Por Peter CapellaGENEBRA, 15 maio (AFP) - Os governos têm cinco anos para tomar decisões sobre a mudança climática e, assim, lidar com a esperada duplicação na demanda de energia nos próximos 50 anos, alertou o Fundo Mundial para a Natureza (WWW) em um relatório publicado nesta terça-feira.

Se este limite de cinco anos não for cumprido, o planeta pode ser exposto a um aquecimento perigoso, além de forçar a adoção de medidas difíceis e caras, o que causaria um sério dano para a economia global, acrescentou o WWF em seu relatório.

"A questão para líderes e governos de todos os lugares é como reduzir o nível das emissões de dióxido de carbono sem interromper o desenvolvimento e reduzir o padrão de vida", disse o diretor geral da WWF, James Leape.

"Nós temos pouco tempo para plantar as sementes da mudança e isso significa que temos que agir nos próximos cinco anos. Nós não podemos desperdiçá-los", acrescentou.

O relatório lançou o objetivo de limitar o crescimento da média global de temperatura em 2°C para níveis pré-industriais em 2050 - comparados com o 0,7°C de agora - e um corte de 50% nas emissões dos gases que provocam o efeito estufa.

O WWF forneceu dados para um recente relatório feito por uma equipe de cientistas da ONU. Eles afirmaram que as piores conseqüências do aquecimento global poderiam ser evitadas com tecnologias já conhecidas e medidas de racionamento energético.

Entretanto, o Fundo disse que as decisoes políticas e econômicas que vêm sendo tomadas estão "em um diferente e perigoso caminho".

O relatório apresenta seis soluções-chave, entre eles o uso mais eficiente da energia, a reversão do desmatamento, a aceleração do desenvolvimento das tecnologias de emissão e também o armazenamento de energia.

O WWF também quer que usinas baseadas na queima de carvão sejam substituídas por gás, e que haja mais captura e separação de carbono para lidar com a contínua emissão de combustíveis fósseis, como o petróleo.

Juntos, os países podem cortar a emissão de dióxido de carbono em uma porcentagem entre 60% e 80% até 2050, se as medidas forem implementadas a tempo.

Leape aconselhou o investimento na otimização energética de edifícios e meios de transportes, porque eles são simples e podem trazer muitos benefícios a um custo relativamente baixo e com pequeno risco.

O relatório, por outro lado, não aconselha o uso da energia nuclear, apesar dela não emitir nenhum gás tóxico. O WWF teme que haja poluição radioativa e proliferação de armas.

O relatório ressaltou que se decisões conjuntas forem tomadas pelos países em cinco anos, as medidas podem começar a ter o impacto desejado em uma década, "baseado nos obstáculos reais" quanto à adaptação da indústria.

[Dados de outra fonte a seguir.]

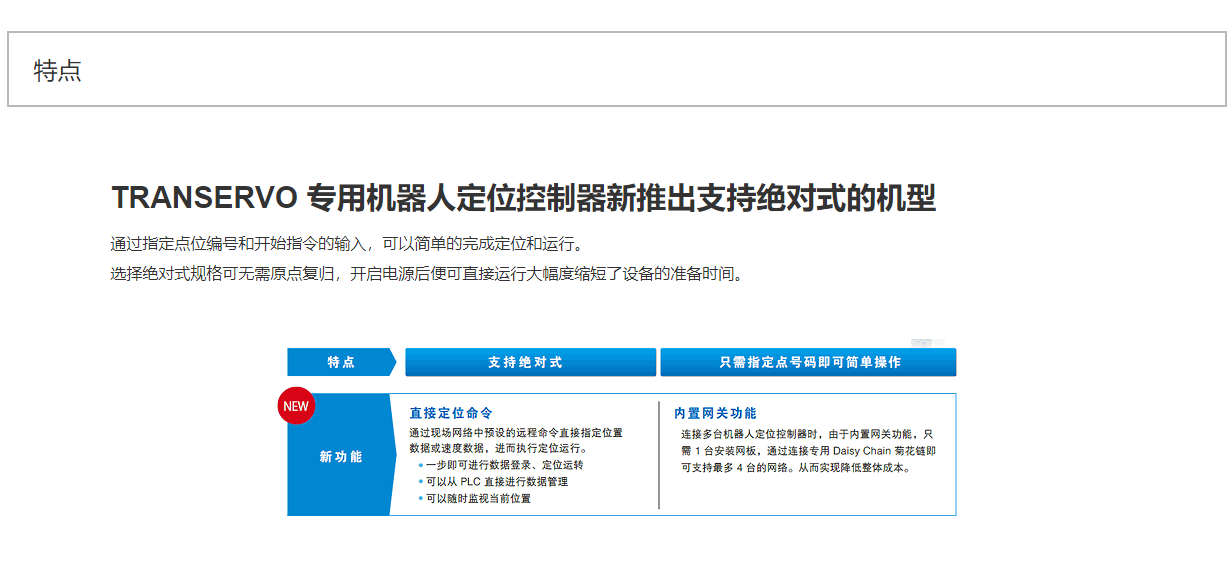The height and width of the screenshot is (586, 1232).
Task: Click the 直接定位命令 heading
Action: click(x=451, y=413)
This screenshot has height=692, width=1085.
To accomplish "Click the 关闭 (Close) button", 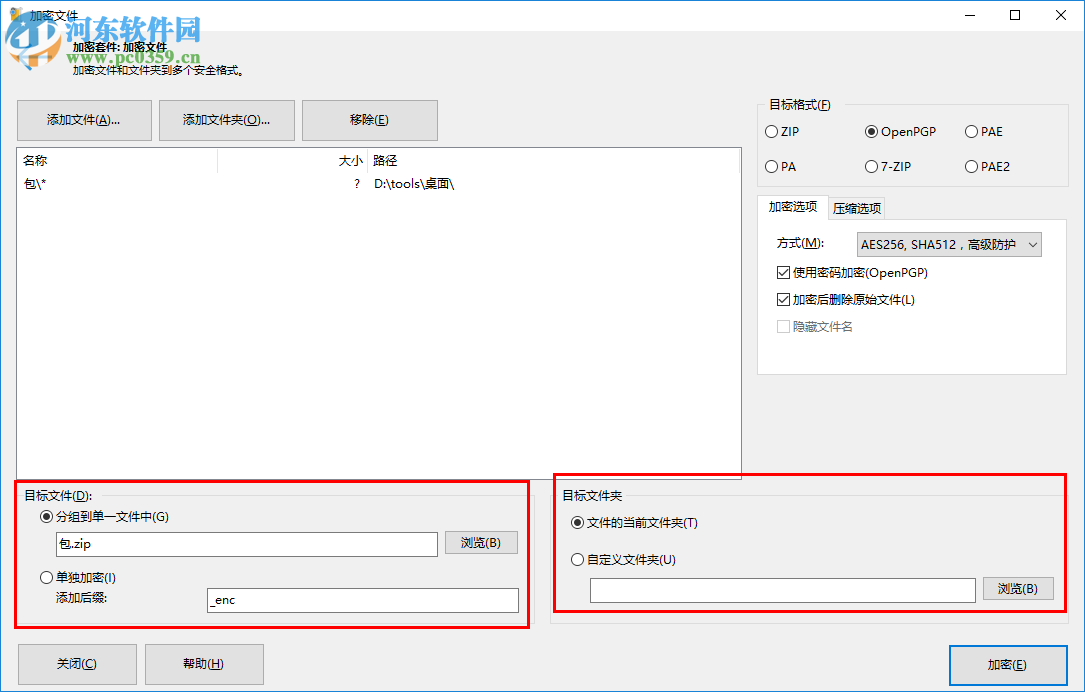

Intitulado "Soluções para o Clima: visão do WWF para 2050", o relatório foi produzido por uma força-tarefa que incluiu 100 cientistas e especialistas.

O relatório se concentrou apenas no que é conhecido sobre tecnologias e fontes disponíveis e considerou a habilidade industrial de lidar com a mudança, não levando em consideração os custos econômicos ou as políticas necessárias para implentar as medidas.

Mas o WWF informou que está consciente de que o fim do predomínio do petróleo e do carvão, interropendo o uso da energia nuclear, ou a expansão rápida e não sustentada dos biocombustíveis, poderiam causar enormes levantes sociais, ambientais e econômicos se forem mal administrados.

Relatórios do Painel Intergovernamental para Mudança Climática (IPPC) da ONU ressaltaram este ano que esforços para estabilizar o nível do efeito estufa para os próximos 20 ou 30 anos seriam cruciais na luta contra o aquecimento global.

Os cientistas do IPPC afirmaram que as emissões de dióxido de carbono por indústrias, veículos e equipamentos domésticos já causaram impacto no clima mundial. Eles alertaram para o grande dano que a ação humana vai trazer para os próprios homens e para os animais este século se mudanças não forem feitas.